The Paris papers contained a brief paragraph telling of a young girl, a milliner, in the neighborhood of Grenoble, who had been caught playing the spy for the Germans and sentenced to a long term of imprisonment.
"We don't shoot women spies any more," said a soldier from the Somme front to whom I spoke of the story. "There have been no women shot for a long time. They generally get about twelve years at hard labor."
"Are you as much troubled as ever by spies?" I asked.
He laughed. "As long as there is war there will be spies," he replied. "You can't stamp them out. The only thing you can do is to try to catch them. It was only a few weeks ago that we caught a woman spy on the Somme.
"You remember when we took Bouchavesnes? Well, there was not much left of the village when we got it. Our artillery had knocked it pretty well to pieces, but we found an old woman there. She had remained all through the German occupation, and had even managed to hide and stay behind when all the rest of the civil population had evacuated. She was in a cellar during our bombardment, and when we went into the town she came out to welcome us, the only one of the original French inhabitants of the village remaining. As it was French again, she insisted on remaining. It was her home and she had succeeded in clinging on all the time the Germans were there. She saw no reason why she should go when the French came back into occupation.
"She stayed and did our washing for us. She was busy all the time, and every morning she would take the wet clothes out and spread them on the ground to dry. You could see soldiers' shirts and underwear all around the cellar where she lived, and hanging on all the posts and pieces of wall.
"The old woman pottered around and worked most industriously at her tubs. She always came out when there were troops going through the village and she would talk to the men, find out where they were going, where they came from and how long they expected to be there. And whenever she came out from her tubs she would go to her wash, lying out to dry, examine it, turn it over, rearrange it. She was a wonderful washwoman. It was a mania with her, having everything just right for the French soldiers, who had won back her home for her in France.
"But the Germans seemed to know every concentration of troops we made in that region.
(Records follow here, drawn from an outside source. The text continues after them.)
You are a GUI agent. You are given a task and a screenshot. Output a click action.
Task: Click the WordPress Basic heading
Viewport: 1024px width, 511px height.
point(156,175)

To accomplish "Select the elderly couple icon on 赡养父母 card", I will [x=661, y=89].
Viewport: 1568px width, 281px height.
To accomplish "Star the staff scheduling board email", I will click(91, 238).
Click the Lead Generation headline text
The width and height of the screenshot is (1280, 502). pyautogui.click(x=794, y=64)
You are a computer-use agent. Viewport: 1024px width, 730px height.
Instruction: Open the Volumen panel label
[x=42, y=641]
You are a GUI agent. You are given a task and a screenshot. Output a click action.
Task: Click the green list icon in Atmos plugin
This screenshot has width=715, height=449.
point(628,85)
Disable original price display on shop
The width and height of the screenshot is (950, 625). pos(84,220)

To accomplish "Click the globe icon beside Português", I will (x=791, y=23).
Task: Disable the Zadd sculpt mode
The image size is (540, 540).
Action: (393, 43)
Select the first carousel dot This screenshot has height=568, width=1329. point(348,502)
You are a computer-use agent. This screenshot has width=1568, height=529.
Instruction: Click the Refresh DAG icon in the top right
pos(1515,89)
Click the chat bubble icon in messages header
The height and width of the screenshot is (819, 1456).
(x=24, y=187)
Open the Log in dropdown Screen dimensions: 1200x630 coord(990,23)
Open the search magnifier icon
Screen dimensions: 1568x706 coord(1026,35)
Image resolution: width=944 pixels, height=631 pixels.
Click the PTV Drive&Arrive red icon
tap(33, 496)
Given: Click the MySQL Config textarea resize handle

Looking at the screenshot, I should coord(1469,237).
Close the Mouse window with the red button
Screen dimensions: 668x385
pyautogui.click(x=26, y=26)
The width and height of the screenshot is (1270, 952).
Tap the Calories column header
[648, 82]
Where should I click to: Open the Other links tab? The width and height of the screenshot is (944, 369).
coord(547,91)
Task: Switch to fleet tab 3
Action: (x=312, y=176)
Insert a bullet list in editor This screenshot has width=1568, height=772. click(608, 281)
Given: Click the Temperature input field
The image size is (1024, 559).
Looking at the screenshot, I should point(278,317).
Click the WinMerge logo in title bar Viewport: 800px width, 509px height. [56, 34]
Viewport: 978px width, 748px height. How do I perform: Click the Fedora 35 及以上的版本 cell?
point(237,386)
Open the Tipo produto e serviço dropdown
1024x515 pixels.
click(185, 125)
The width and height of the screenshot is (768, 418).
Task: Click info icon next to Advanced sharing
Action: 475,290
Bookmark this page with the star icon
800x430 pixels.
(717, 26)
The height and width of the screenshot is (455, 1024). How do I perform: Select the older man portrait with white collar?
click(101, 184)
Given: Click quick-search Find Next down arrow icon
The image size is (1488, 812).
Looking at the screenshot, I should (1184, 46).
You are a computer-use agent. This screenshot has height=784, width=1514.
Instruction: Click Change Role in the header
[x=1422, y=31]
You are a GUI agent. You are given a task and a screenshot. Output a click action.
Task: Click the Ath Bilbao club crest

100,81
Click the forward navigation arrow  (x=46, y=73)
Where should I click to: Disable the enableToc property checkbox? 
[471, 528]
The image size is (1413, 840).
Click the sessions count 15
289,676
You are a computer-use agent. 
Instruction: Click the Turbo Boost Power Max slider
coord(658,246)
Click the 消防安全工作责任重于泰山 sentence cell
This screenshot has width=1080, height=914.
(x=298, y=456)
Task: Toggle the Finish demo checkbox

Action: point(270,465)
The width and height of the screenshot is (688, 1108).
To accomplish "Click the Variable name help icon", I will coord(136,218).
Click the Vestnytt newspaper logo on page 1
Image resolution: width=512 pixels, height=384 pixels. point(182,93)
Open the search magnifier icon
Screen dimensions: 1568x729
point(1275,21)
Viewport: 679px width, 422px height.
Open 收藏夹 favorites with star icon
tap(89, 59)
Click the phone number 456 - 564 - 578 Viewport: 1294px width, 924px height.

Their shells received us every time. We could not make a move that they did not know all about. We set three men to the special duty of finding out how the Germans got their information. The first thing they found out was that there were more air fights over Bouchavesnes than at any other part of the line. There seemed to be always a Boche aeroplane hovering over the ruins. They decided that there must be something about Bouchavesnes which made it a particularly good observation point. As the old woman was the only thing that distinguished the place from any other ruined village, they arrested her.
"At first she denied everything, but the German accuracy in bombarding our concentrations ceased with her arrest. It does not take a long argument to convince a drumhead court-martial, and the old woman saw that the game was up. She then claimed to be French, and said that she had consented to spy for the Germans partly under threats, partly because her life had been spared by them, and partly because they had paid her well, and she had no other way of getting any money to live. Finally, she acknowledged that she was German and had been purposely left behind to spy when the Germans got out. She got twelve years at hard labor."